In this randomized clinical trial that included 155 patients with paroxysmal or persistent symptomatic atrial fibrillation despite use of antiarrhythmic medication, the improvement in quality of life at 12 months for those treated with catheter ablation compared with antiarrhythmic medication was 11.9 vs 3.1 points on the 0- to 100-point 36-Item Short-Form Health Survey questionnaire, a difference that was statistically and clinically significant.
In patients with either paroxysmal or persistent symptomatic atrial fibrillation despite medication, catheter ablation may help improve quality of life.

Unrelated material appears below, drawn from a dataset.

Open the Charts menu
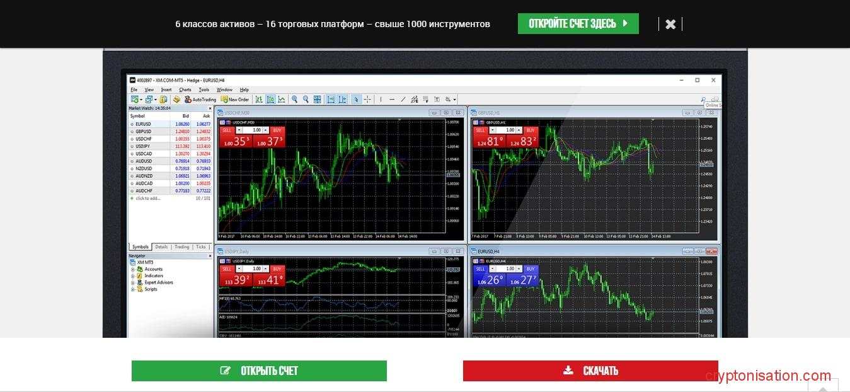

Quality of life is not a standard primary outcome in ablation trials, even though symptoms drive the indication.
To assess quality of life with catheter ablation vs antiarrhythmic medication at 12 months in patients with atrial fibrillation.
Design, Setting, and Participants
Randomized clinical trial at 4 university hospitals in Sweden and 1 in Finland of 155 patients aged 30-70 years with more than 6 months of atrial fibrillation and treatment failure with 1 antiarrhythmic drug or β-blocker, with 4-year follow-up. Study dates were July 2008–September 2017. Major exclusions were ejection fraction <35%, left atrial diameter >60 mm, ventricular pacing dependency, and previous ablation.
Pulmonary vein isolation ablation (n = 79) or previously untested antiarrhythmic drugs (n = 76).
Main Outcomes and Measures
Primary outcome was the General Health subscale score (Medical Outcomes Study 36-Item Short-Form Health Survey) at baseline and 12 months, assessed unblinded (range, 0 [worst] to 100 [best]). There were 26 secondary outcomes, including atrial fibrillation burden (% of time) from baseline to 12 months, measured by implantable cardiac monitors. The first 3 months were excluded from rhythm analysis.
Among 155 randomized patients (mean age, 56.1 years; 22.6% women), 97% completed the trial. Of 79 patients randomized to receive ablation, 75 underwent ablation, including 2 who crossed over to medication and 14 who underwent repeated ablation procedures. Of 76 patients randomized to receive antiarrhythmic medication, 74 received it, including 8 who crossed over to ablation and 43 for whom the first drug used failed. General Health score increased from 61.8 to 73.9 points in the ablation group vs 62.7 to 65.4 points in the medication group (between-group difference, 8.9 points; 95% CI, 3.1-14.7; P = .003). Of 26 secondary end points, 5 were analyzed; 2 were null and 2 were statistically significant, including decrease in atrial fibrillation burden (from 24.9% to 5.5% in the ablation group vs 23.3% to 11.5% in the medication group; difference –6.8% [95% CI, –12.9% to –0.7%]; P = .03). Of the Health Survey subscales, 5 of 7 improved significantly. Most common adverse events were urosepsis (5.1%) in the ablation group and atrial tachycardia (3.9%) in the medication group.
Conclusions and Relevance
Among patients with symptomatic atrial fibrillation despite use of antiarrhythmic medication, the improvement in quality of life at 12 months was greater for those treated with catheter ablation compared with antiarrhythmic medication. Although the study was limited by absence of blinding, catheter ablation may offer an advantage for quality of life.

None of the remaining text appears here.